Reputation: 1339
Im having a bit of trouble finding some information on whats happening with my lucene searches.
(Id:gloves* Search:gloves* SpellCheckerSource:gloves*) OR
(Id:gloves Search:gloves SpellCheckerSource:gloves) OR
(Id:glove* Search:glove* SpellCheckerSource:glove*)
When I search for the above I get the following rewritten term
(() () ())
(Id:glove Search:glove SpellCheckerSource:glove)
(() ConstantScore(Search:glove*) ConstantScore(SpellCheckerSource:glove*))
This is using LUKE, I have been running the query in LUKE to try see whats going on. http://www.getopt.org/luke/
Now what I want to be able to do is search for a term ie gloves* which ends up being (() () ())
I don't understand why this gets translated like this is there and issue with my query or with my index?
LUKE tells me the structure explanation is as follows
lucene.BooleanQuery
clauses=3, maxClauses=1024
Clause 0: SHOULD
lucene.BooleanQuery
clauses=3, maxClauses=1024
Clause 0: SHOULD
lucene.BooleanQuery
clauses=0, maxClauses=1024, coord=false
Clause 1: SHOULD
lucene.BooleanQuery
clauses=0, maxClauses=1024, coord=false
Clause 2: SHOULD
lucene.BooleanQuery
clauses=0, maxClauses=1024, coord=false
Clause 1: SHOULD
lucene.BooleanQuery
clauses=3, maxClauses=1024
Clause 0: SHOULD
lucene.TermQuery
Term: field='Id' text='glove'
Clause 1: SHOULD
lucene.TermQuery
Term: field='Search' text='glove'
Clause 2: SHOULD
lucene.TermQuery
Term: field='SpellCheckerSource' text='glove'
Clause 2: SHOULD
lucene.BooleanQuery
clauses=3, maxClauses=1024
Clause 0: SHOULD
lucene.BooleanQuery
clauses=0, maxClauses=1024, coord=false
Clause 1: SHOULD
lucene.ConstantScoreQuery, ConstantScore(Search:glove*)
Filter: Search:glove*
Clause 2: SHOULD
lucene.ConstantScoreQuery, ConstantScore(SpellCheckerSource:glove*)
Filter: SpellCheckerSource:glove*
This seems strange to me on multiple levels
It should be noted everything works fine for me when i search for a term with out and s IE glove or with out a wildcard just the combination of the two seems to break the query.
Upvotes: 1
Views: 296
Reputation: 33351
This is probably happening because there are no terms in your index that match "gloves*".
When a MultiTermQuery
is rewritten, it finds the Terms that are suitable, and creates primitive queries (such as TermQuery
) on those terms. If no suitable terms are found, you'll see an empty query generated instead, like what you've shown.

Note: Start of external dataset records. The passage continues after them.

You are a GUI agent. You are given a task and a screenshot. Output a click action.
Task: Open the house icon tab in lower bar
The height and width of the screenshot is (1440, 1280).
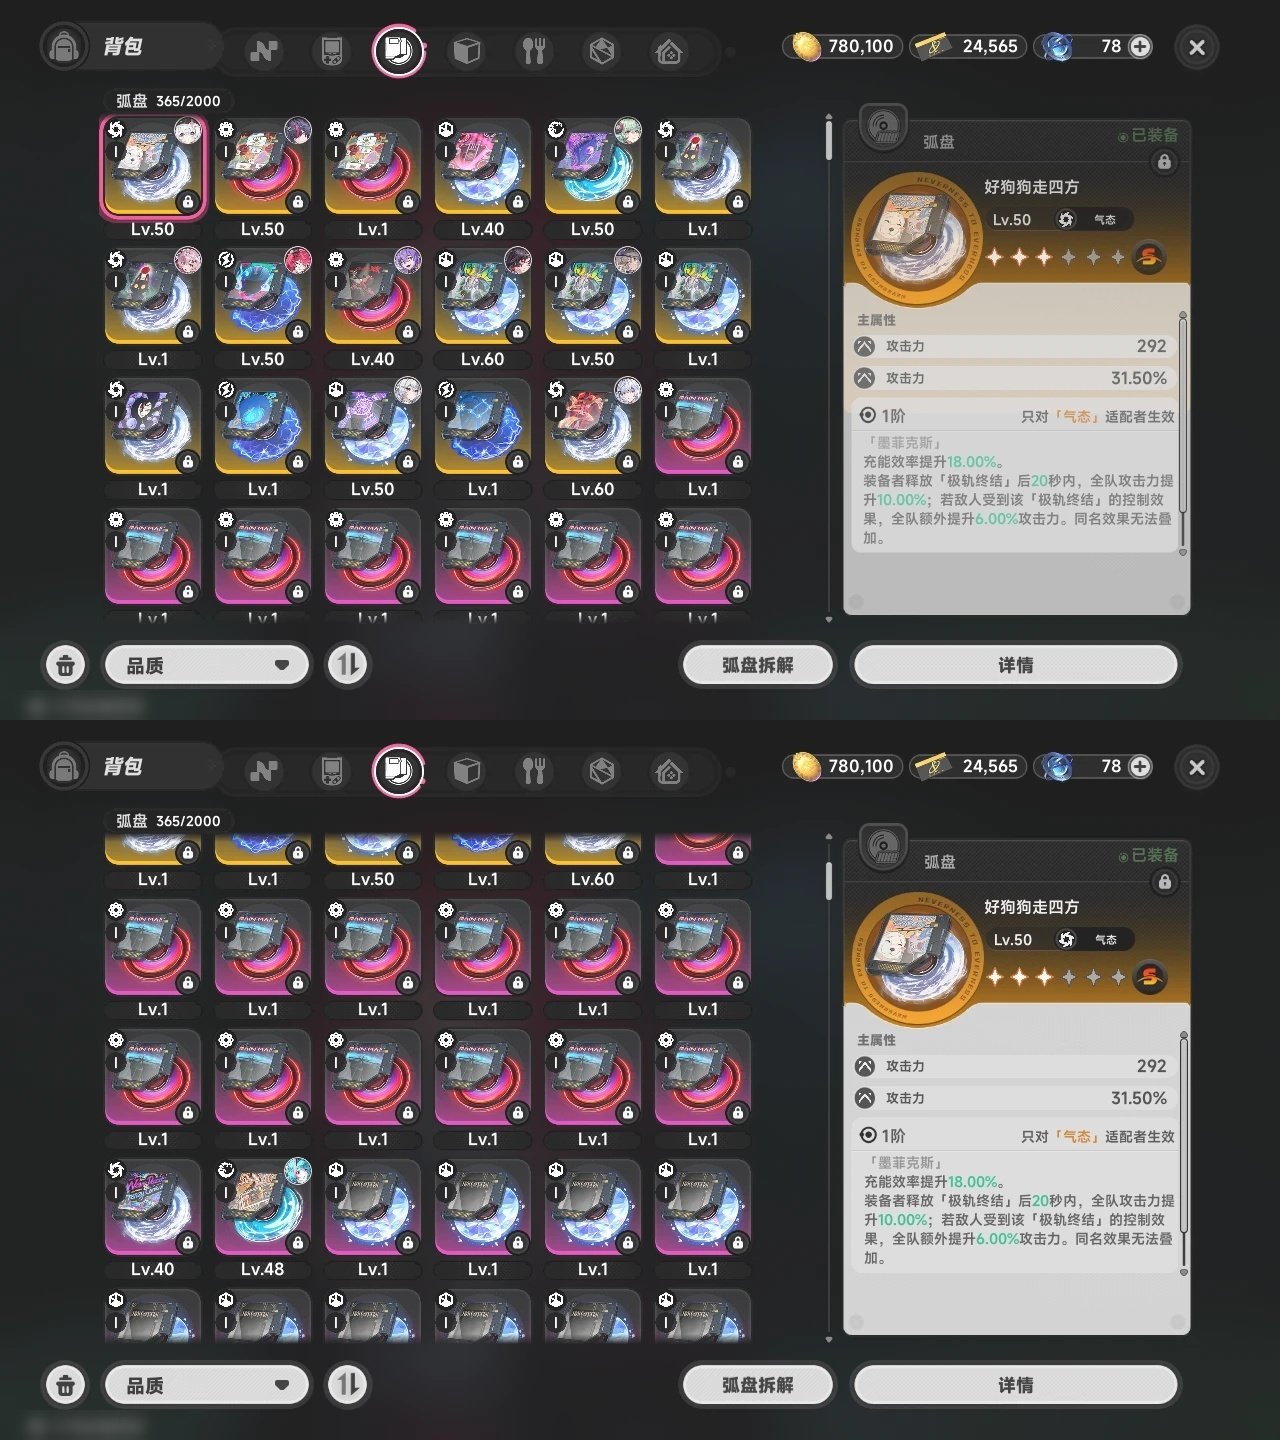669,771
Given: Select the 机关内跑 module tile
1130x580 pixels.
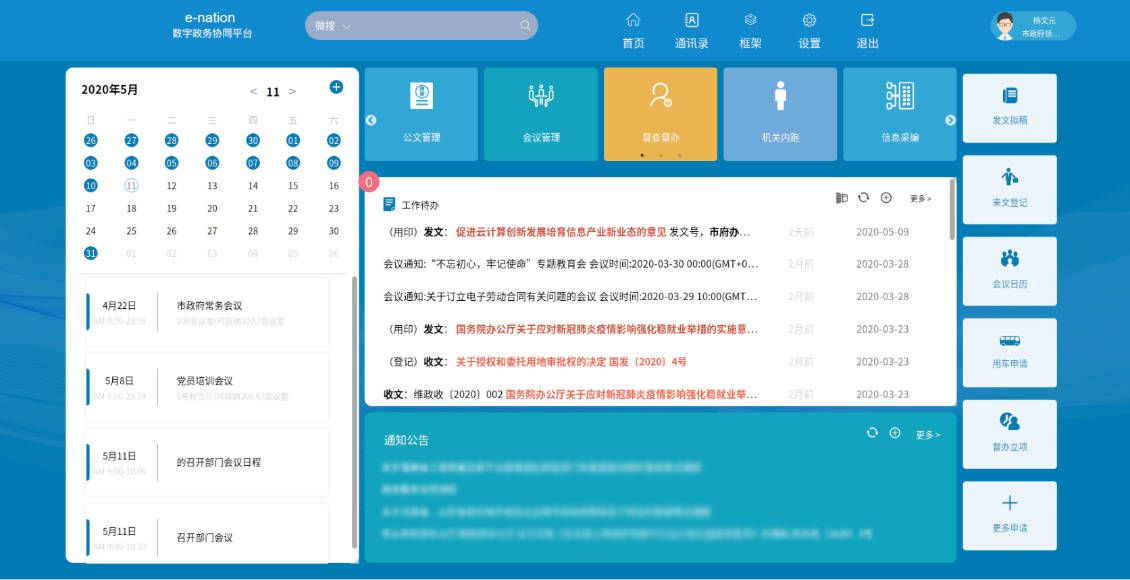Looking at the screenshot, I should point(780,114).
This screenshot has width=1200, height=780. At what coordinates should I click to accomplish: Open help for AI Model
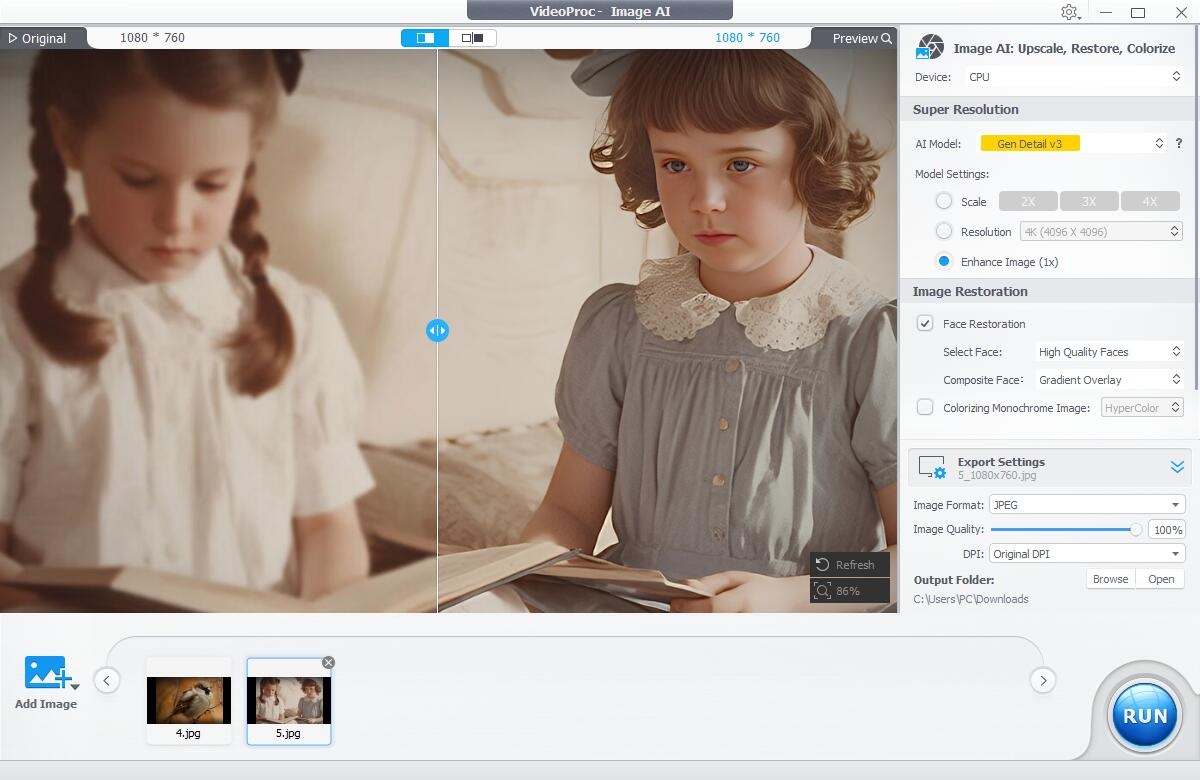(x=1178, y=144)
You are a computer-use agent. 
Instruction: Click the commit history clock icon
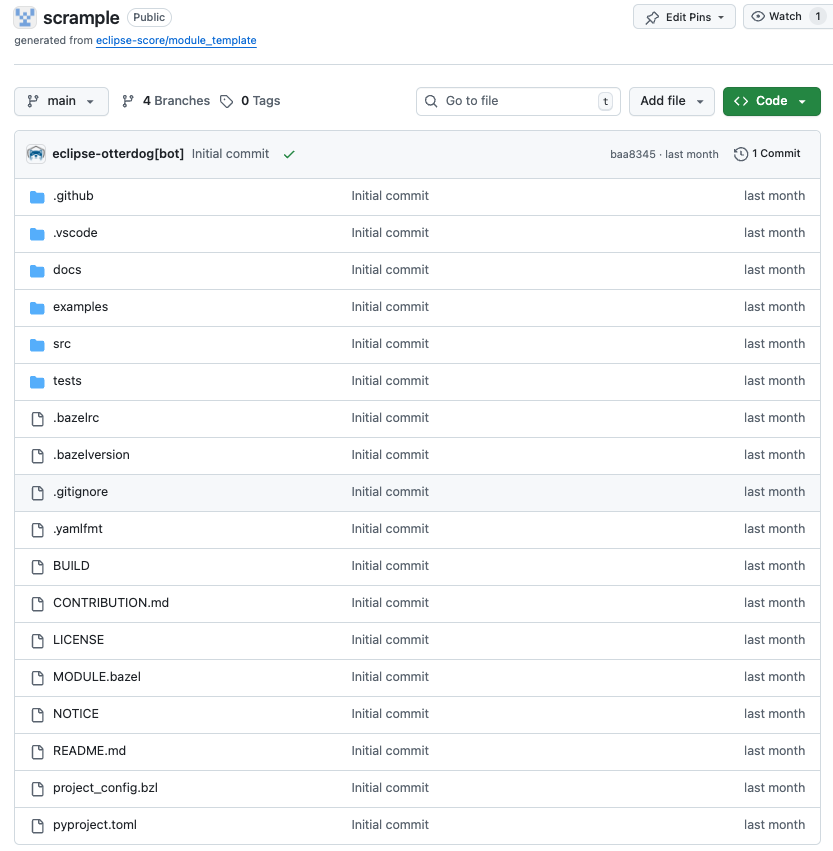point(739,154)
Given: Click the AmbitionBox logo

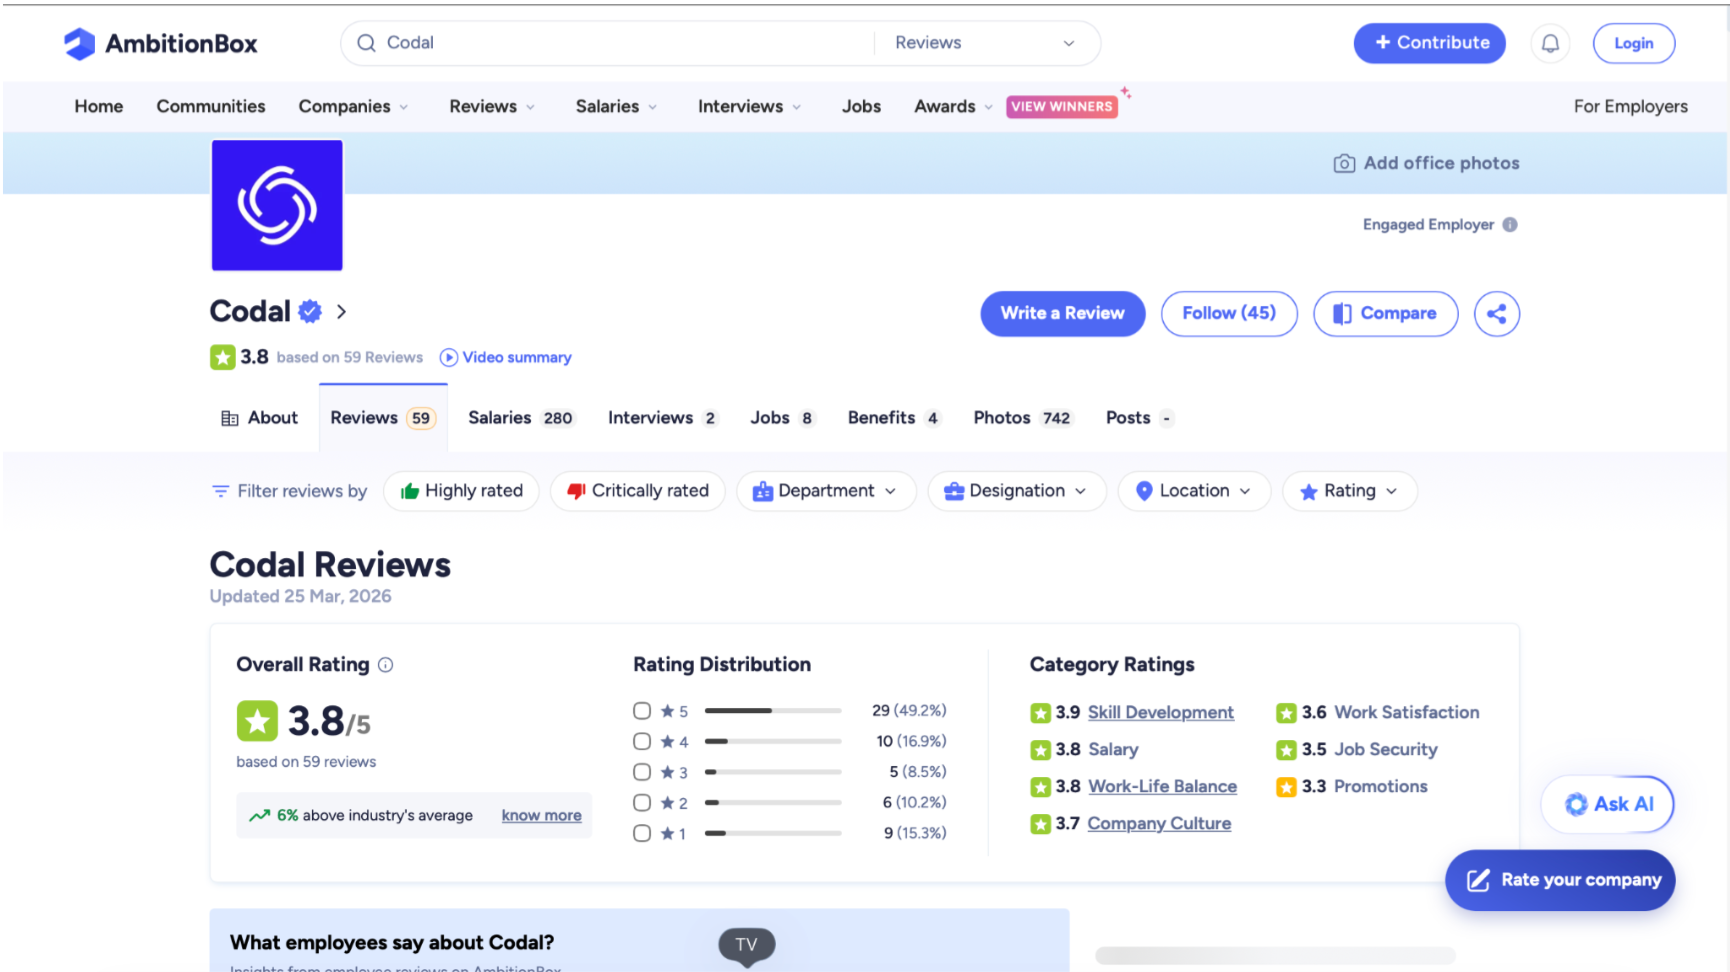Looking at the screenshot, I should [161, 44].
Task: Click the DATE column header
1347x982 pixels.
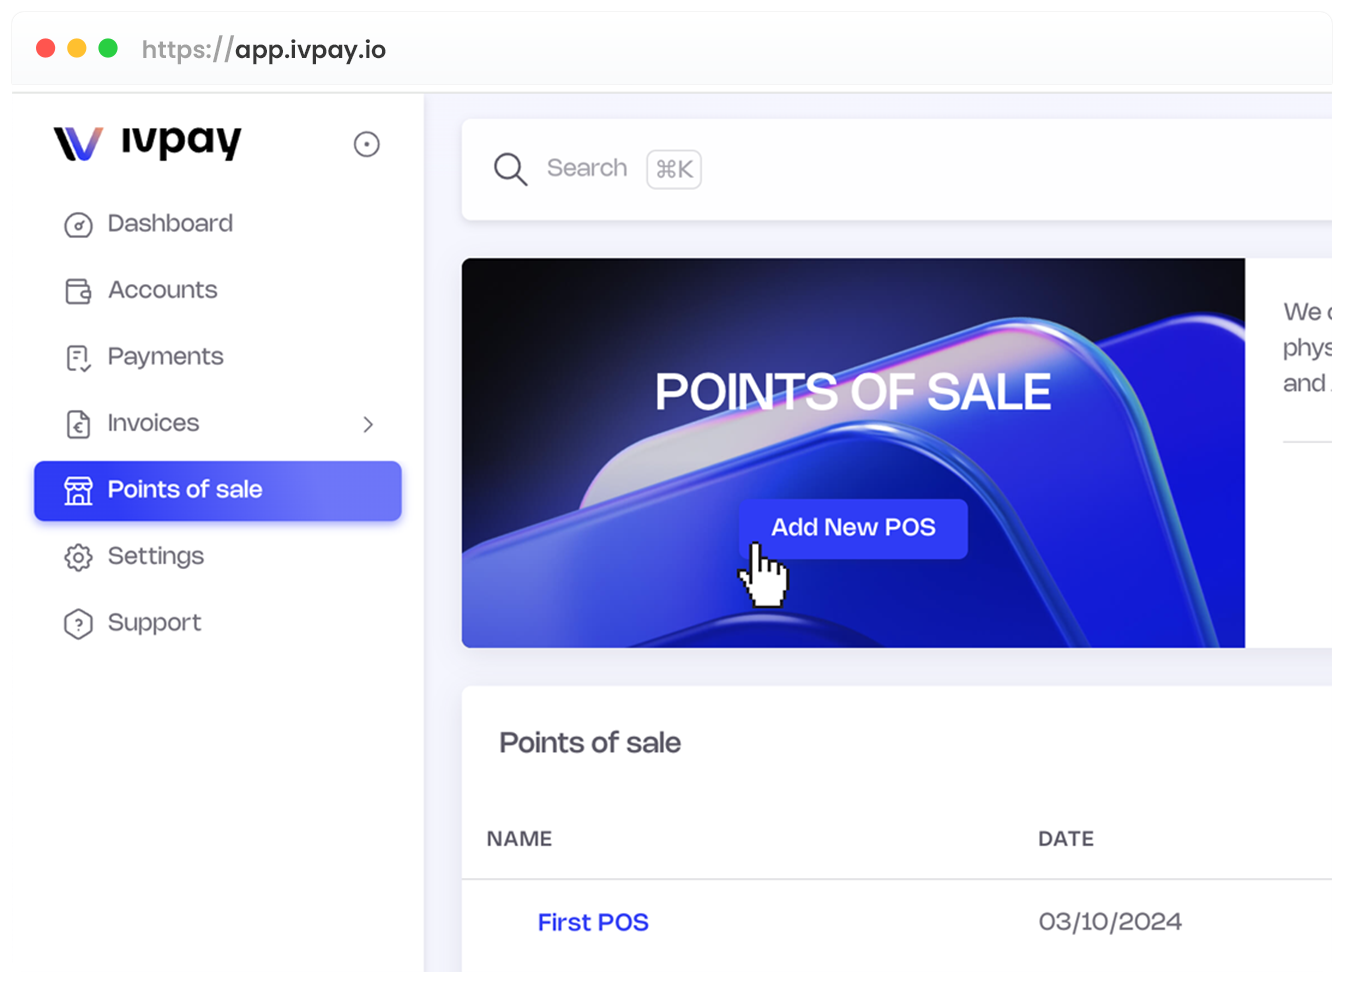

A TermQuery is already a primitive query, and no rewriting is needed there. It doesn't have to enumerate terms or anything, it just runs the thing.
The other piece of this is analysis. Your query for gloves
is getting analyzed to glove
(EnglishAnalyzer
perhaps?). MultiTermQueries
(like wildcard, fuzzy, regex and prefix queries) are not analyzed by the QueryParser
. Your prefix query is trying to find " "gloves", but all those plural s
, have been stemmed away, so it doesn't find any matches.
Upvotes: 2